• [Supplied records]
◆ ◆ ◆ ◆ ◆

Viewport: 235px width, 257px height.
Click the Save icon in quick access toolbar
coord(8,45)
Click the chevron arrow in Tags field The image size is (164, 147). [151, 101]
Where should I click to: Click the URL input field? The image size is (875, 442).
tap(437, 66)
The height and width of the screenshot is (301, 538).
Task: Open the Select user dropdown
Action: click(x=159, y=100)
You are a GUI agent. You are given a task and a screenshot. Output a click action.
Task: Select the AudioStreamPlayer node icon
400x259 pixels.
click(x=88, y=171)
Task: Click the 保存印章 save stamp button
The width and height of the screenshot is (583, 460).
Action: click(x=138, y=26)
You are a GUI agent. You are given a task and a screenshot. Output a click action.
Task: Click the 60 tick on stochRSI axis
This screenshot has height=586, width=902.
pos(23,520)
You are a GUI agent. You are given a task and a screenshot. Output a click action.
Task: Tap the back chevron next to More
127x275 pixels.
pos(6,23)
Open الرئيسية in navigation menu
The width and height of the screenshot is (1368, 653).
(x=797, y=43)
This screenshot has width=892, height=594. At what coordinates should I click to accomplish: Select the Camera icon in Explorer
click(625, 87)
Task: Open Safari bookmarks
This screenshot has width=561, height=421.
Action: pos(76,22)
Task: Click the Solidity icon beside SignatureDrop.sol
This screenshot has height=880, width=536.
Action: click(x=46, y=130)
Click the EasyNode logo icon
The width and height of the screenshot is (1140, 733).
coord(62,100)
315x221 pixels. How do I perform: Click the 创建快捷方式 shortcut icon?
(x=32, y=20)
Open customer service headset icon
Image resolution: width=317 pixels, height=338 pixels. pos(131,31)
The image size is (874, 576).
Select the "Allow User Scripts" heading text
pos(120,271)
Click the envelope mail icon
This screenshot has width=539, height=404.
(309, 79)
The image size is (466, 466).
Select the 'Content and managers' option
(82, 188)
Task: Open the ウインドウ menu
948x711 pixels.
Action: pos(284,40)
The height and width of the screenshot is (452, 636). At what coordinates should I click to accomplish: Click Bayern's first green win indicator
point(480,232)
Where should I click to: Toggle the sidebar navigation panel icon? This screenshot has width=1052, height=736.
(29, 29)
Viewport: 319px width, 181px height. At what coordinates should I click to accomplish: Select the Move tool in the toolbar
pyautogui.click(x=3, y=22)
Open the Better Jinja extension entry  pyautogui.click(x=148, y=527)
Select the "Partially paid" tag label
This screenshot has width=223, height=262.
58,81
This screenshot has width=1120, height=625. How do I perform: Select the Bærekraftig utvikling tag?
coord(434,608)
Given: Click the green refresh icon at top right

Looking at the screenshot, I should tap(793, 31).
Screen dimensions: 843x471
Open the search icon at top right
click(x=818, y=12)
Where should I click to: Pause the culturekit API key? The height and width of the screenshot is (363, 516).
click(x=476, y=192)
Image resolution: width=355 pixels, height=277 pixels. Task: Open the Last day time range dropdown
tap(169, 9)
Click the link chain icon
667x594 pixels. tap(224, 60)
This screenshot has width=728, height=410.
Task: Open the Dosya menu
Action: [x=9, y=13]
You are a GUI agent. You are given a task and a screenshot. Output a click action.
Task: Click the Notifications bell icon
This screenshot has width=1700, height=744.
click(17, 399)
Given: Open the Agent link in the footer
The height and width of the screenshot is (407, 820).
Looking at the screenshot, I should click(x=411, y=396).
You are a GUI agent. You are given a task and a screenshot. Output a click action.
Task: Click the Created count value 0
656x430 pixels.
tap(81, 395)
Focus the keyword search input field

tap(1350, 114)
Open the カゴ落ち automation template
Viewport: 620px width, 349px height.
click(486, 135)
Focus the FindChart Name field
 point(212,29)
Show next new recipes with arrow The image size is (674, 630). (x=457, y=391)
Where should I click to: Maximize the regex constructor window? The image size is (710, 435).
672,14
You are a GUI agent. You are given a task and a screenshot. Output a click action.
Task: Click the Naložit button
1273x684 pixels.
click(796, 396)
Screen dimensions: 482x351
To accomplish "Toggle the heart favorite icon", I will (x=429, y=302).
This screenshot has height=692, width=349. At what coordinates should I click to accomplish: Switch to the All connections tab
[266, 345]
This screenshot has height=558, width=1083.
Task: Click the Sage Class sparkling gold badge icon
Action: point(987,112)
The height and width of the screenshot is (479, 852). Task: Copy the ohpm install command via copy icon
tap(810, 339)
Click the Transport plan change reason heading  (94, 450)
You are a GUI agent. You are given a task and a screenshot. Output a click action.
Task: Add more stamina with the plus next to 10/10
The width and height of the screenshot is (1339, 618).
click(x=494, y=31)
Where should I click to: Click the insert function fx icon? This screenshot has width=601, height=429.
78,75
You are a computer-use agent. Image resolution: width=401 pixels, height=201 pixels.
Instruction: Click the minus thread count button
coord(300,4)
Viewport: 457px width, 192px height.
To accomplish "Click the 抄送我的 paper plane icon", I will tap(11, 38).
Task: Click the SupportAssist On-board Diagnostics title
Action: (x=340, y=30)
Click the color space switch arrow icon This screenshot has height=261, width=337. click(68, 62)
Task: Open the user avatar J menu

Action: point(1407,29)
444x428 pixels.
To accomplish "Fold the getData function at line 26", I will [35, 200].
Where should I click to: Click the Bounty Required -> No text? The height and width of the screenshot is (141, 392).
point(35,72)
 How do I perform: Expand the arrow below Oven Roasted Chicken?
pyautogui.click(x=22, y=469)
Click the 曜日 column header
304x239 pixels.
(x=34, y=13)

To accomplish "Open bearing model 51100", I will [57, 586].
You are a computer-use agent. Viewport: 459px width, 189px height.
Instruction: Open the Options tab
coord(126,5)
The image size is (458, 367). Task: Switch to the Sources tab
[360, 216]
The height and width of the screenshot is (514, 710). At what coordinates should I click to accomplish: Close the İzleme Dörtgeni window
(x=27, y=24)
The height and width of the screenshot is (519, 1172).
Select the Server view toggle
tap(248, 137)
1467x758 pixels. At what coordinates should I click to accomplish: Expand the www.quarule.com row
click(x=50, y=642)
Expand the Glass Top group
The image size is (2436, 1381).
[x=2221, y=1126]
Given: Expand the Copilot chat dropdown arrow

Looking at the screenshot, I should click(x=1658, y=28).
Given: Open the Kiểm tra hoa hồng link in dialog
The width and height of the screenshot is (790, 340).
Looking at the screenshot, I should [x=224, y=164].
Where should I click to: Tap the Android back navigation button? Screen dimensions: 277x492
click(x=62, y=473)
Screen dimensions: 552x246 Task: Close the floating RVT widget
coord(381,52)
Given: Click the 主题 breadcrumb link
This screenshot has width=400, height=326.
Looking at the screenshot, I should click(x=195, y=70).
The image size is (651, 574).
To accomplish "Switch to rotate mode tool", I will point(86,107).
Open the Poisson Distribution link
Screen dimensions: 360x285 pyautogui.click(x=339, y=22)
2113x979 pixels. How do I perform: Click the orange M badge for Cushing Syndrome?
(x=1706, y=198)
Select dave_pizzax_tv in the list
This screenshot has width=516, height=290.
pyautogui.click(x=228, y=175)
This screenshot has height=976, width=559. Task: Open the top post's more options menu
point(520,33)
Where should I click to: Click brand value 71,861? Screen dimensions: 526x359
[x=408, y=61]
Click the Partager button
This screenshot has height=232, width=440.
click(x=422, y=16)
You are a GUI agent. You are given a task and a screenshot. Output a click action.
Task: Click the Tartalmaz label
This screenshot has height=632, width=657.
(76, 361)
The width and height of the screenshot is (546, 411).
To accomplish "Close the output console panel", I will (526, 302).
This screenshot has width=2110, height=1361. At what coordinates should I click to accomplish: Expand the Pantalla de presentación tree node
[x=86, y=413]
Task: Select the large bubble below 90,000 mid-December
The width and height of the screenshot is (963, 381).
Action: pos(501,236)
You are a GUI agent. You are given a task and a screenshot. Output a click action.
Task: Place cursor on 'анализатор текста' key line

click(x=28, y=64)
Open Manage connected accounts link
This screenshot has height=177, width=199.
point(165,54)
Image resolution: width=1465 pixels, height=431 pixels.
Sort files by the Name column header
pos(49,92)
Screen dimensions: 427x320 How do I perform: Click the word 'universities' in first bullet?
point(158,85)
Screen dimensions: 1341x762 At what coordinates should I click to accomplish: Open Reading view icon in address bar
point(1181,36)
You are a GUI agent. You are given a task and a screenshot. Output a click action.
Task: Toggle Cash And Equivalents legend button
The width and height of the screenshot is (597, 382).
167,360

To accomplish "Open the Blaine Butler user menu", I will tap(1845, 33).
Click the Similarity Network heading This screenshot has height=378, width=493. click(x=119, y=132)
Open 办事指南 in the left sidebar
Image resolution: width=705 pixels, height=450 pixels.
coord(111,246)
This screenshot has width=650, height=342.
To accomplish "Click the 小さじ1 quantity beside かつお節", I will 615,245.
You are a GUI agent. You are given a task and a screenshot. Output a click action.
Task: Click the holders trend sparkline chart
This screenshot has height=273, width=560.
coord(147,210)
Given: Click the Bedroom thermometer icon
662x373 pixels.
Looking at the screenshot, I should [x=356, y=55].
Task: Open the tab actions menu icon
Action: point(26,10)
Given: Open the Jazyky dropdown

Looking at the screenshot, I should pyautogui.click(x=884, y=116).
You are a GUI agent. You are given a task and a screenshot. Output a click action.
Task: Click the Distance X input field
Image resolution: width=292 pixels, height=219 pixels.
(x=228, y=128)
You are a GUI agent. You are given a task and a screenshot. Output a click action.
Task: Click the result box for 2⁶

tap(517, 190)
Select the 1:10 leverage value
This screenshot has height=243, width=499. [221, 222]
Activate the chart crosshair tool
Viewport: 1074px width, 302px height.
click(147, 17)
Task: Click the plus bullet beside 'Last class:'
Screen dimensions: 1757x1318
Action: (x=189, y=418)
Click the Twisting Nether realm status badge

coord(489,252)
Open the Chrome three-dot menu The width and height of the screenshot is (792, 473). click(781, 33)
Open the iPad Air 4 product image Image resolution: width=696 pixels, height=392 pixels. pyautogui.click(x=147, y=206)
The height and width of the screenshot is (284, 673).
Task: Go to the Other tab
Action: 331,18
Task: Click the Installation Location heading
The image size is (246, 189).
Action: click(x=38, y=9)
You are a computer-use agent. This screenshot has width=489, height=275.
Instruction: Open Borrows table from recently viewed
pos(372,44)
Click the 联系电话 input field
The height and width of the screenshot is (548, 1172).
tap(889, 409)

◆ ◆ ◆ ◆ ◆

• [Short task]
Locate each line in the items above that contains the word "bullet" and copy those lines out in full. Match case exactly.

• [Output]
Screen dimensions: 427x320 How do I perform: Click the word 'universities' in first bullet?
Task: Click the plus bullet beside 'Last class:'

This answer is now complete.